Anche per il PLR, in questo contesto, esprimersi sull’eventuale passo indietro di Gobbi spetta al Governo. «Prima di tutto riteniamo che vada fatta assoluta chiarezza e assicurata la massima trasparenza», premette la capogruppo Alessandra Gianella. «Detto ciò, visto che è stato aperto un procedimento penale, da parte nostra riteniamo spetti al Consiglio di Stato valutare cosa sia opportuno fare». Sulla stessa linea, anche l’UDC. «La premessa - spiega il presidente cantonale Piero Marchesi - è che oggi la Magistratura ha aperto un incarto ed è una buona cosa, poiché tutela le istituzioni e la persona interessata e permetterà di far chiarezza». Anche per l’UDC, aggiunge Marchesi, in questo contesto «dovrebbe essere il Consiglio di Stato a prendere una decisione».
La posizione del Governo
Consiglio di Stato che, pur non rispondendo alle nostre domande dirette sul caso, ha deciso di esprimersi a metà pomeriggio con una brevissima nota stampa, nella quale dell’ipotesi di un passo indietro non si fa menzione.

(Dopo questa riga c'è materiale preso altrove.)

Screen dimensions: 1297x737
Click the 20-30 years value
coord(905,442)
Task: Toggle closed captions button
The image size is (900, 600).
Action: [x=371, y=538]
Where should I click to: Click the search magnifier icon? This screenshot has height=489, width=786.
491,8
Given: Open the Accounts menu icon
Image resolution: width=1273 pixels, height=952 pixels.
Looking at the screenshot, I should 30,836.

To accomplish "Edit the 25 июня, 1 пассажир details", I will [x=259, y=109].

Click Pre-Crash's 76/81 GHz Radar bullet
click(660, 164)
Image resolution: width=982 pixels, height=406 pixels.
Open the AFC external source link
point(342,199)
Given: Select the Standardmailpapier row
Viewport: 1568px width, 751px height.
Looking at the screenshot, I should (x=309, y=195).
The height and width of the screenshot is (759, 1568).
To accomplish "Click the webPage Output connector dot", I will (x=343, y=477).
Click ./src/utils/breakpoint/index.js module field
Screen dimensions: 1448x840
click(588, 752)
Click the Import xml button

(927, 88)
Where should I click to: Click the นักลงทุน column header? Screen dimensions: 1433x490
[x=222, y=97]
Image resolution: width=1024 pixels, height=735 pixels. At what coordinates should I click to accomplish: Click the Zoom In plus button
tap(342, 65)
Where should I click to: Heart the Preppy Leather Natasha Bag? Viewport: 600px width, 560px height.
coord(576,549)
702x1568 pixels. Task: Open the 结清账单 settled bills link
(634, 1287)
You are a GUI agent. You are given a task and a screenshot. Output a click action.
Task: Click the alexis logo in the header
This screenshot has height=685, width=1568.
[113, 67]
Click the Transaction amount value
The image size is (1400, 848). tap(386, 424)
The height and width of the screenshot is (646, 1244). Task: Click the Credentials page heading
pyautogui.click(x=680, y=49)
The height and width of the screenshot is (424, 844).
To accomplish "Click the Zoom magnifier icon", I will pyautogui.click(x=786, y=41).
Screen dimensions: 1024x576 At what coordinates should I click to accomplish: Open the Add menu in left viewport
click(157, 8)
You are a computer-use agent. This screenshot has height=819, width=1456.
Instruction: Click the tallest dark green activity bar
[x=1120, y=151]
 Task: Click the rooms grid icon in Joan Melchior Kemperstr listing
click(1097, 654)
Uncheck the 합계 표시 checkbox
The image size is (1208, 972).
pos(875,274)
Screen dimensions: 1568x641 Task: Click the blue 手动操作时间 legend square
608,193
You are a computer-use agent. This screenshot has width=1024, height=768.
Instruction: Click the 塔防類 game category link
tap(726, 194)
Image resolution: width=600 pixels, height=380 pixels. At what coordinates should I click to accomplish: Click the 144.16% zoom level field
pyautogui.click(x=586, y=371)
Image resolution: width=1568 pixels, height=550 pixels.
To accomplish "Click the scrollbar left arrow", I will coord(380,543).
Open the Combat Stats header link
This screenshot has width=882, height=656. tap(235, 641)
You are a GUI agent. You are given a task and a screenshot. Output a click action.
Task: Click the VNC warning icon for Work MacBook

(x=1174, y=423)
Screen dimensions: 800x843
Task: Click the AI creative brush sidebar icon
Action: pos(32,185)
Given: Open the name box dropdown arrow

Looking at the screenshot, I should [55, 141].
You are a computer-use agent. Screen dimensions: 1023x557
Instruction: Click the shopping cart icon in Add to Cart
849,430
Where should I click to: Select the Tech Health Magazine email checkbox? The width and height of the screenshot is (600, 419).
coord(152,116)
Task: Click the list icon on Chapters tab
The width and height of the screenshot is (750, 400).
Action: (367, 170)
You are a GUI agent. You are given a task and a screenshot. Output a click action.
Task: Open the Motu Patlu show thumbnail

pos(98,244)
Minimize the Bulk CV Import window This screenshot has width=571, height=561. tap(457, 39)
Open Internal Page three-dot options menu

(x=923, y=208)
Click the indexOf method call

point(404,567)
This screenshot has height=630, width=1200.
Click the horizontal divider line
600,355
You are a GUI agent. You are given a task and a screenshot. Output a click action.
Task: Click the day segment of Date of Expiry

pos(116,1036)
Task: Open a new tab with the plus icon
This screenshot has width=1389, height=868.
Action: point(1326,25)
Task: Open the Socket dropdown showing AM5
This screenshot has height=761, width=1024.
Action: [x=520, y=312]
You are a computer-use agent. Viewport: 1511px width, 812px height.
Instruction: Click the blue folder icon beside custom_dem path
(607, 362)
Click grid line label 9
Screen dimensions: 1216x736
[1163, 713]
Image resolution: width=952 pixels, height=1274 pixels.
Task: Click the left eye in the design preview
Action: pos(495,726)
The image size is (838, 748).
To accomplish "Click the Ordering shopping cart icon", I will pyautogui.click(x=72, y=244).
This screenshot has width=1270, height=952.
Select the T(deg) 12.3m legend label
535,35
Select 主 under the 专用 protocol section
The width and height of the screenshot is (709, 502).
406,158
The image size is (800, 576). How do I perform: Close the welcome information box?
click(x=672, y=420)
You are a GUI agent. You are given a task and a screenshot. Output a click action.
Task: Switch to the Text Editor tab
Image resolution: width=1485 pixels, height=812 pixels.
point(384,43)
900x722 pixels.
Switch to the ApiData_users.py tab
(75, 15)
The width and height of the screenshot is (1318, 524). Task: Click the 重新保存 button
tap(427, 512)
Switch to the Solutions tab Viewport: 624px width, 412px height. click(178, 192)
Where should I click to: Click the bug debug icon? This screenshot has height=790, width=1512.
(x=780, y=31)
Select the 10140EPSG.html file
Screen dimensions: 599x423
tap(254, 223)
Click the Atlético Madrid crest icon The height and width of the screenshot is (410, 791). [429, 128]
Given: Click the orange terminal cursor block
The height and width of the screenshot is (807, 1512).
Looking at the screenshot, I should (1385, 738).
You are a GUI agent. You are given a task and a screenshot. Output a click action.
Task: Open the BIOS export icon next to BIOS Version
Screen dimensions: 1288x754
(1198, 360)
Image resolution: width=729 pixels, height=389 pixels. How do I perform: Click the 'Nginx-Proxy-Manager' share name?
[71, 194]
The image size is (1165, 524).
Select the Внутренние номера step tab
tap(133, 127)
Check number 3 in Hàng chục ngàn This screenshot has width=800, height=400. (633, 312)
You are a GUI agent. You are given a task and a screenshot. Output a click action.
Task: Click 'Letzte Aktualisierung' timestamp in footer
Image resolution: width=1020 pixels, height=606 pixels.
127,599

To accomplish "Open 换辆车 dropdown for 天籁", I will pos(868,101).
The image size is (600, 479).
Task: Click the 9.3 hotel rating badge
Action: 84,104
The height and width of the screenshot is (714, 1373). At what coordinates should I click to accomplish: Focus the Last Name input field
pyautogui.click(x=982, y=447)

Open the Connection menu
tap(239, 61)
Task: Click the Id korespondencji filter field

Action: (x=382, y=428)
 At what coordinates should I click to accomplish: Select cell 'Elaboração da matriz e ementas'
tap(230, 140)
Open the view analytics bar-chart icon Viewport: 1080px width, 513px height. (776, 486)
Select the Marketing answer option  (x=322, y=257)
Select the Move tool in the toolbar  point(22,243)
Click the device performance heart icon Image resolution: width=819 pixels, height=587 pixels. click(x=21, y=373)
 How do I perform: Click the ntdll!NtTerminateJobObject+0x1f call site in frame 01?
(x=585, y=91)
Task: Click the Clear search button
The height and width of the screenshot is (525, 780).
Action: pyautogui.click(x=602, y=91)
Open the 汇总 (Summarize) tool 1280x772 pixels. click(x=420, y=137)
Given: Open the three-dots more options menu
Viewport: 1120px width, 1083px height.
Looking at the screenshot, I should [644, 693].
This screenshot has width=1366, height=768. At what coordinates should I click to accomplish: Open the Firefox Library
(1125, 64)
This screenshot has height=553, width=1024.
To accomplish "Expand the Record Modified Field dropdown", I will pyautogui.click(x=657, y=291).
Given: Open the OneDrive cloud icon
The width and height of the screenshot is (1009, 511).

«Il consiglio di Stato ha preso atto dell’apertura del procedimento penale a carico di un agente della Polizia cantonale e contro ignoti, in relazione all’incidente che ha visto coinvolto il Consigliere di Stato Norman Gobbi», è la premessa del comunicato stampa. «In attesa di conoscere l’esito degli accertamenti penali in corso, gli atti parlamentari pendenti rimangono sospesi», spiega poi il Governo. Nella prossima seduta di Gran Consiglio, dunque, le risposte del Governo alle interpellanze del Centro e dell’MPS (a meno che il procedimento penale finisca in tempi record) non giungeranno. Il Consiglio di Stato ha infine fatto sapere che «proseguirà i suoi approfondimenti» e soprattutto che «aprirà, nei confronti del collaboratore (ndr. l’agente di polizia), un’inchiesta disciplinare».